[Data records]
────
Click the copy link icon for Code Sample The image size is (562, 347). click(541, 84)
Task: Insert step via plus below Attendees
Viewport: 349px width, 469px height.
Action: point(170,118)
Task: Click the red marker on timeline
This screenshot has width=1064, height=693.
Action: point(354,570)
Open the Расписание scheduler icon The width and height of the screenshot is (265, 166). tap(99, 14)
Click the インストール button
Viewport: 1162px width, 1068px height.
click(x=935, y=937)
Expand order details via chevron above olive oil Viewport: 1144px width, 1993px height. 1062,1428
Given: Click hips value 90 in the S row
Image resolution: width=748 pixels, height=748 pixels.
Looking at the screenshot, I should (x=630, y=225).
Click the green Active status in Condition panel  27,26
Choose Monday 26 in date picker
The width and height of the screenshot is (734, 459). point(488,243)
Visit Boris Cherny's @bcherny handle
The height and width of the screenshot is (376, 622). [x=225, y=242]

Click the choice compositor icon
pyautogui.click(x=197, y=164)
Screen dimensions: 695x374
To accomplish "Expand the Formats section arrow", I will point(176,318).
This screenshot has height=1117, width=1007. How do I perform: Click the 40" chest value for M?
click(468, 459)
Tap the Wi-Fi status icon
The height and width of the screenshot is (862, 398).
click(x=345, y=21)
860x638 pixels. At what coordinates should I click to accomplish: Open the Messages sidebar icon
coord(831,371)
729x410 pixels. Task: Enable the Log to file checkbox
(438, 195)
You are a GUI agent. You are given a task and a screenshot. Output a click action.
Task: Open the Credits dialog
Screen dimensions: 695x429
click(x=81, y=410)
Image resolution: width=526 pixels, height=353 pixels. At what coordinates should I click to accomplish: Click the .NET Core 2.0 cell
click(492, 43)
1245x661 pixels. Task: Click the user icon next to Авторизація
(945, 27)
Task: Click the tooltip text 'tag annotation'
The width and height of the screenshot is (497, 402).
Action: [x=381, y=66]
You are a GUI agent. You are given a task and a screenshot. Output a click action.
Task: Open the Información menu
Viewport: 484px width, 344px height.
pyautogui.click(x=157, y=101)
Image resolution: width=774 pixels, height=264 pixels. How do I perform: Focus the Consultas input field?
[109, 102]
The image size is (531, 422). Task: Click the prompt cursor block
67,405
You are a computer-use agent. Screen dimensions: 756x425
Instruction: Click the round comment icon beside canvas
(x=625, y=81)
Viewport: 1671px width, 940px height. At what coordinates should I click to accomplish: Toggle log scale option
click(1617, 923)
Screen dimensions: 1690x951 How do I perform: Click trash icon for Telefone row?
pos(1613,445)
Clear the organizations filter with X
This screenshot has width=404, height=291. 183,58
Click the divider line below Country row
────
> _SHORT PROBLEM_:
Recast every item above as a numbered list, omitting blank lines.

> _EXERCISE RESULT_:
1. Click the copy link icon for Code Sample The image size is (562, 347). click(541, 84)
2. Task: Insert step via plus below Attendees
3. Viewport: 349px width, 469px height.
4. Action: point(170,118)
5. Task: Click the red marker on timeline
6. This screenshot has width=1064, height=693.
7. Action: point(354,570)
8. Open the Расписание scheduler icon The width and height of the screenshot is (265, 166). tap(99, 14)
9. Click the インストール button
10. Viewport: 1162px width, 1068px height.
11. click(x=935, y=937)
12. Expand order details via chevron above olive oil Viewport: 1144px width, 1993px height. 1062,1428
13. Given: Click hips value 90 in the S row
14. Image resolution: width=748 pixels, height=748 pixels.
15. Looking at the screenshot, I should (x=630, y=225).
16. Click the green Active status in Condition panel  27,26
17. Choose Monday 26 in date picker
18. The width and height of the screenshot is (734, 459). point(488,243)
19. Visit Boris Cherny's @bcherny handle
20. The height and width of the screenshot is (376, 622). [x=225, y=242]
21. Click the choice compositor icon
22. pyautogui.click(x=197, y=164)
23. Screen dimensions: 695x374
24. To accomplish "Expand the Formats section arrow", I will point(176,318).
25. This screenshot has height=1117, width=1007. How do I perform: Click the 40" chest value for M?
26. click(468, 459)
27. Tap the Wi-Fi status icon
28. The height and width of the screenshot is (862, 398).
29. click(x=345, y=21)
30. 860x638 pixels. At what coordinates should I click to accomplish: Open the Messages sidebar icon
31. coord(831,371)
32. 729x410 pixels. Task: Enable the Log to file checkbox
33. (438, 195)
34. You are a GUI agent. You are given a task and a screenshot. Output a click action.
35. Task: Open the Credits dialog
36. Screen dimensions: 695x429
37. click(x=81, y=410)
38. Image resolution: width=526 pixels, height=353 pixels. At what coordinates should I click to accomplish: Click the .NET Core 2.0 cell
39. click(492, 43)
40. 1245x661 pixels. Task: Click the user icon next to Авторизація
41. (945, 27)
42. Task: Click the tooltip text 'tag annotation'
43. The width and height of the screenshot is (497, 402).
44. Action: [x=381, y=66]
45. You are a GUI agent. You are given a task and a screenshot. Output a click action.
46. Task: Open the Información menu
47. Viewport: 484px width, 344px height.
48. pyautogui.click(x=157, y=101)
49. Image resolution: width=774 pixels, height=264 pixels. How do I perform: Focus the Consultas input field?
50. [109, 102]
51. The image size is (531, 422). Task: Click the prompt cursor block
52. 67,405
53. You are a computer-use agent. Screen dimensions: 756x425
54. Instruction: Click the round comment icon beside canvas
55. (x=625, y=81)
56. Viewport: 1671px width, 940px height. At what coordinates should I click to accomplish: Toggle log scale option
57. click(1617, 923)
58. Screen dimensions: 1690x951 How do I perform: Click trash icon for Telefone row?
59. pos(1613,445)
60. Clear the organizations filter with X
61. This screenshot has width=404, height=291. 183,58
62. Click the divider line below Country row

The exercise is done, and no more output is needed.